Trecho para leitura –
# # # # #

SINOPSE
A democracia é o regime através do qual o próprio povo governa; tal qual o ideal grego antigo, o governo do povo, para o povo e pelo povo. Com a evolução dos povos e o aumento do colégio eleitoral surgiu a necessidade da democracia representativa, isto é, os cidadãos elegem representantes que governarão consoante a vontade popular, como se o próprio povo estivesse governando. Entretanto, em que pese a inserção do regime como princípio fundamental na Constituição da República Federativa do Brasil (art. 1º), em vista dos problemas estruturais suportados por nossa sociedade atual, não é exatamente assim que funciona o Estado Brasileiro. Na realidade, o que deveria ser, consoante o modelo democrático, a representação política, vem se delineando em representação de interesses.
Palavras-chave: democracia, política, educação, cultura, governo, povo, poder, realidade.
INTRODUÇÃO
Com o presente estudo pretendemos abordar a questão da democracia na realidade atual do Estado Brasileiro.
Com efeito, pretendemos propor ao leitor uma reflexão acerca da efetividade da democracia brasileira, contrapondo-a à nossa realidade política, social, cultural, educacional, estrutural etc., bem como a abordagem da formação da consciência política dos cidadãos e como isso influencia na escolha dos governantes e na realização de uma democracia real.
A democracia é um sistema de governo em que o poder de tomar importantes decisões políticas está com o povo, seja direta ou indiretamente[1].

# # # # #

Trechos do material –
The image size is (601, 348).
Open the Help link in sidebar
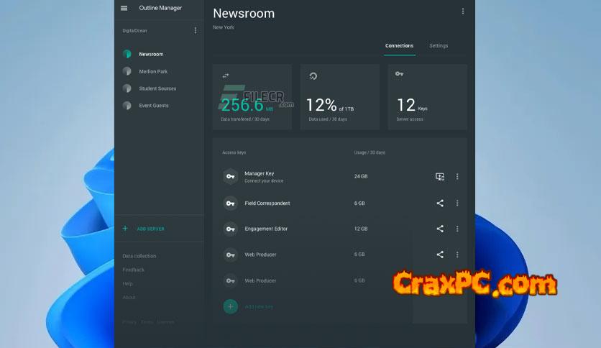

# # # # #

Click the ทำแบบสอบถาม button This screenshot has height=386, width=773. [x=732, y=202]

# # # # #

Ações necessárias –
(1) Segundo o texto sobre a democracia no Brasil, em que artigo da Constituição da República Federativa do Brasil a democracia aparece como princípio fundamental?
(2) Atualize o trecho do texto sobre a democracia no Brasil que começa em "Com efeito, pretendemos" e segue até "direta ou indiretamente[1].", substituindo "governantes" por "representantes".
(3) Dê seguimento ao texto sobre a democracia no Brasil a partir do ponto em que ele termina.
O material não tem relação com o texto sobre a democracia no Brasil.

Respostas finais –
(1) No art. 1º.

(2)
Com efeito, pretendemos propor ao leitor uma reflexão acerca da efetividade da democracia brasileira, contrapondo-a à nossa realidade política, social, cultural, educacional, estrutural etc., bem como a abordagem da formação da consciência política dos cidadãos e como isso influencia na escolha dos representantes e na realização de uma democracia real.
A democracia é um sistema de governo em que o poder de tomar importantes decisões políticas está com o povo, seja direta ou indiretamente[1].

(3)
O embrião do modelo democrático de hoje ocorreu na Grécia, em Atenas, com Péricles, líder do partido democrático por trinta anos e responsável pela introdução da maioria das instituições democráticas, consagrando-se como a maior personalidade política do século V a. C.[2]
Portanto, nossa pesquisa possui por cerne demonstrar se a democracia, tal qual esculpida na Constituição da República Federativa do Brasil, é a que de fato é aplicada, atendendo aos anseios do que a sociedade espera de um Estado Democrático e, se não o é, por que motivos essa realidade não é reflexo do regime de governo adotado.
Justifica-se o presente estudo, pela tentativa de despertar a reflexão do leitor e, sendo voltado para a sociedade brasileira, procuramos ampliar o esclarecimento desta acerca do sistema democrático vigente e a realidade do Brasil, a fim de aumentar a consciência política.
DESENVOLVIMENTO
O regime democrático consagrado na Constituição da República Federativa do Brasil possui por pilares, a efetivação da vontade das maiorias, a proteção dos direitos individuais e fundamentais e a proteção também das minorias.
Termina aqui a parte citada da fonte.